ESTRATTO DELLA PAGINA:
Spagna continuano le proteste per i tagli in sanità

Spagna continuano le proteste per i tagli in sanità

Tagli e proteste scuotono la sanità iberica. In Spagna le manifestazioni si concentrano soprattutto nella capitale e in particolare alla Puerta del Sol, luogo tradizionale di incontro degli indignados, dove anche i camici bianchi si sono riversati in ripetute manifestazioni. Le hanno battezzate, appunto, "maree bianche" e l’ultima ha avuto luogo la scorsa domenica con 70.000 medici e infermieri (secondo le stime degli organizzatori) in piazza per contestare le privatizzazioni annunciate dalla Comunità autonoma di Madrid. La sanità in Spagna è fortemente decentrata ed è in larga misura delegata alle Regioni (chiamate Comunità autonome); quella in cui è situata la capitale nazionale è governata dal Partido Popular, che ha comunicato di voler privatizzare sei grandi ospedali su venti e 27 centri sanitari su 270. L’operazione è collegata alla riforma sanitaria voluta dal primo ministro Mariano Rajoy, che dovrebbe assicurare un risparmio di sette miliardi di euro alle casse statali. Tuttavia, secondo i manifestanti, si tratta di un altro passo verso la completa distruzione della Sanità pubblica, già messa in ginocchio dai tagli. Anche i cugini portoghesi sono pesantemente colpiti dalla recessione economica e la spesa sanitaria è minacciata da tagli consistenti. La decisione segue alla bocciatura che la Corte Costituzionale portoghese ha decretato alle misure di austerity già proposte dal governo conservatore di Pedro Passos Coelho. Il primo ministro aveva deciso di non pagare le quattordicesime dei dipendenti pubblici per rientrare negli obiettivi di bilancio concordati da Lisbona con le autorità europee. Il provvedimento avrebbe aiutato a reperire i cinque miliardi di euro necessari e ora, per raggiungere la cifra stabilita, sono stati predisposti tagli ai ministeri, in particolare a quelli della Scuola e della Sanità. I commentatori non escludono però che il taglio alle quattordicesime verrà nuovamente presentato dall’esecutivo portoghese, formulato in modo differente e ristretto ad alcune categorie di lavoratori.

MATERIALE DI STUDIO:

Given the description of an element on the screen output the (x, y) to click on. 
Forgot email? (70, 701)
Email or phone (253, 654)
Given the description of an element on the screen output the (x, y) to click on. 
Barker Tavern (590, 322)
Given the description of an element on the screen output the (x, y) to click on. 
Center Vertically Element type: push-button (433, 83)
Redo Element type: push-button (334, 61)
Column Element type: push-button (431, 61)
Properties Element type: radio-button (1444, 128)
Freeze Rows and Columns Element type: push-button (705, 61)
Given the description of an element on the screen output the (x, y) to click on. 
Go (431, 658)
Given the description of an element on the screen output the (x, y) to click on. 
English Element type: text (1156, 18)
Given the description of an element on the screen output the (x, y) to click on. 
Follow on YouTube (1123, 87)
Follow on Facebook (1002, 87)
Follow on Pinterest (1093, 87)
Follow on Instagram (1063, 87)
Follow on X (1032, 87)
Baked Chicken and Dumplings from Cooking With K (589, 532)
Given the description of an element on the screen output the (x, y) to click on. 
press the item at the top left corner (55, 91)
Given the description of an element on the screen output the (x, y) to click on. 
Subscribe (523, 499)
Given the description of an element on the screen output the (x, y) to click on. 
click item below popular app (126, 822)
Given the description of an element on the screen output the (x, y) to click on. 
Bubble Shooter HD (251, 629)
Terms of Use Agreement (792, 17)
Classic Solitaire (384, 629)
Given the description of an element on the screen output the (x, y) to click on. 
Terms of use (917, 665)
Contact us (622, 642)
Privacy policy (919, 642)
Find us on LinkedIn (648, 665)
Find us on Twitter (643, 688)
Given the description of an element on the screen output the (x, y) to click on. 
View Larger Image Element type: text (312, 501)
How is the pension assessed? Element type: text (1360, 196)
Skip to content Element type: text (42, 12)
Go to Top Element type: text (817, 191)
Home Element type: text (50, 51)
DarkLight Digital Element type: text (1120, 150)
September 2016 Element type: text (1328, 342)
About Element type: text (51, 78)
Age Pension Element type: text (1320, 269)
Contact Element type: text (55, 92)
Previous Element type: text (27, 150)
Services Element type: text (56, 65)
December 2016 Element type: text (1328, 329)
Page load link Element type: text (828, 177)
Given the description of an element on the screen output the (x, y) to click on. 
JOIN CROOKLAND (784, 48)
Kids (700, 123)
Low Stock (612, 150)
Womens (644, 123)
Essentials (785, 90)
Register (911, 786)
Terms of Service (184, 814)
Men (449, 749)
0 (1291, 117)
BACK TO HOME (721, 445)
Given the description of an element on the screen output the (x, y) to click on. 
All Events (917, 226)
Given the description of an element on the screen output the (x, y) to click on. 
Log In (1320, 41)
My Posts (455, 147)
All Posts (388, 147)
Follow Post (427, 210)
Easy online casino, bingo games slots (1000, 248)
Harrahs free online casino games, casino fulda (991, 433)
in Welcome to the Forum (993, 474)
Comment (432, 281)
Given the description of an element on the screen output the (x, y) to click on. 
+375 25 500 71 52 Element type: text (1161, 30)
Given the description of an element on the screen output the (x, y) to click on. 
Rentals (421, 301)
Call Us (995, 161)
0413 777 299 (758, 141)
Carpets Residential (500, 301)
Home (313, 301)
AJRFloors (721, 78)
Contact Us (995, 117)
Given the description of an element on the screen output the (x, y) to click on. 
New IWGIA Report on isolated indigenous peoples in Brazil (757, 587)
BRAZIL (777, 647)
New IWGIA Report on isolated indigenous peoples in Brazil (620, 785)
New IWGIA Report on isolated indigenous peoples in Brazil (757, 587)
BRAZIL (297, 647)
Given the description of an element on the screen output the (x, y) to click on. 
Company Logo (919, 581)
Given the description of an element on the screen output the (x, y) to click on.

ESERCIZI DA SVOLGERE:
(1) In base all'estratto della pagina, spiega in una-tre frasi perché in Portogallo sono stati predisposti tagli ai ministeri della Scuola e della Sanità.
(2) Secondo l'estratto della pagina, quante strutture sanitarie ha comunicato di voler privatizzare il Partido Popular nella Comunità autonoma di Madrid?
Le righe non hanno alcun ruolo in questo lavoro.

ELENCO DELLE SOLUZIONI:
(1) La Corte Costituzionale portoghese ha bocciato le misure di austerity del governo di Pedro Passos Coelho. Tra queste c'era il mancato pagamento delle quattordicesime ai dipendenti pubblici, che avrebbe aiutato a reperire i cinque miliardi di euro necessari. Per raggiungere comunque la cifra stabilita, il governo ha predisposto tagli ai ministeri, in particolare a quelli della Scuola e della Sanità.

(2) Sei grandi ospedali su venti e 27 centri sanitari su 270.